Último desembarco es la versión teatral de “La Odisea” del filósofo y escritor vasco
que, por su capacidad para desmitificar el clásico y a la vez perpetuar su
esencialidad como historia cuyo subtexto es la misma condición humana, merece
contarse entre las mejores versiones contemporáneas de la épica homérica.
Encontramos aquí un Ulises diametralmente alejado de su condición heroica,
melancólico, desnortado por los azares trágicos y el dolor hasta el punto de
perder la conciencia de su identidad y hacerse encarnar de forma dramática el
nombre de “Nadie” que le había sugerido su astucia y su sentido de la ironía
durante la famosa aventura de los cíclopes.
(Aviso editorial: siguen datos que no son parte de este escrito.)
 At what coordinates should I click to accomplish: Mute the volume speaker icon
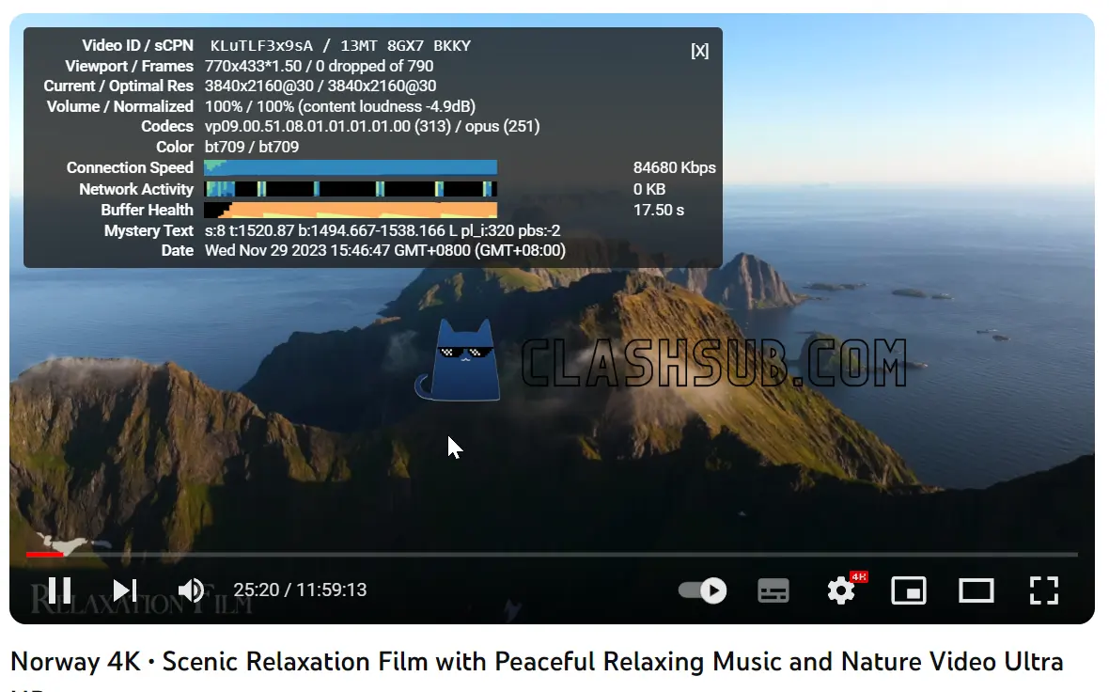(192, 590)
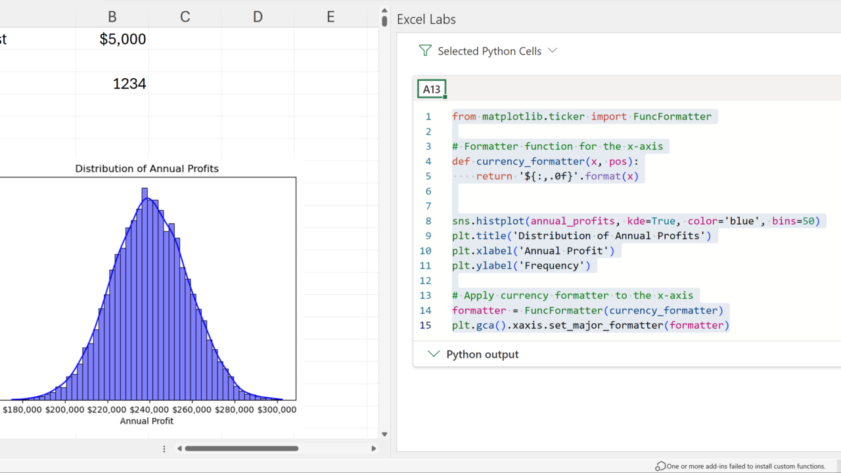This screenshot has height=473, width=841.
Task: Click the horizontal scrollbar thumb
Action: (241, 449)
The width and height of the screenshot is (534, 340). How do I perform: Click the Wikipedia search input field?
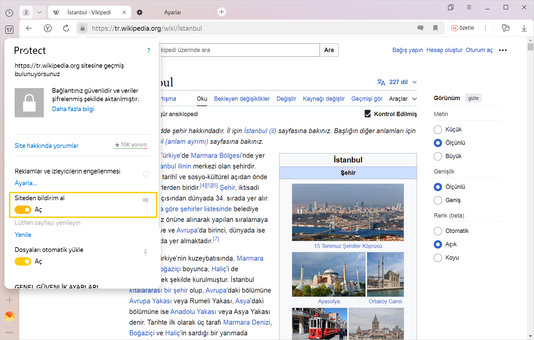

En una playa de Ítaca adaptada a la
escenografía de la posmodernidad (un chiringuito de playa que sirve bebidas y
tapas en el que trabaja un camarero que se revelará finalmente como una de las
metamorfosis de la diosa Atenea), va asistiendo a cómo el paso del tiempo ha
sido implacable con la memoria heroica que en principio le pertenece: le llegan
noticias de cómo Penélope (que no aparece en la obra), lejos de su rol de
esposa casta y melancólica, disfruta con el cerco erótico de sus pretendientes
y está a punto de contraer matrimonio, ve cómo Euriclea, retratada como un
divertido vejestorio beodo, no le reconoce y confunde su identidad con la de
otros personajes con los que no le había unido ese lazo en principio irrompible
de la infancia y la primera inocencia y, decepción primordial, cómo su hijo
Telémaco (que tampoco es capaz de reconocerlo), convertido en un intelectual
regido por los firmes ideales del estoicismo y el “vanitas vanitatum”, se niega
a caer en los tópicos del orgullo viril o el concepto externo de la honra
(sabio, muy sabio…), asume con pasividad indiferente su inmediata pérdida de su
derecho al poder y la riqueza a favor de una vida consagrada al descubrimiento
interior y, más aún, da como buena la ausencia de su padre, al que ya no le une
no sólo ningún afecto sino ninguna mínima posibilidad de empatía al
imaginárselo como poco más que un arribista, un bucanero que surca los mares en
guerras guiadas por la más vil ambición.
Y es precisamente este desprecio (concepto muy asociado a la revisión
moderna de los mitos homéricos si recordamos, por ejemplo, la excelente novela
de Alberto Moravia) el que actúa quizá de peculiar “electroshock” para que
Ulises recobre su energía y, tras rechazar la eternidad que le ofrecía Atenea a
cambio de la persistencia en una vida de continuo exilio (exterior e interior)
, de Odisea alargada a perpetuidad y se decida a entrar a la ciudad dispuesto a
una lucha por sus derechos conyugales, ecónomicos y políticos que no son sino
un pretexto para la restauración de la propia identidad.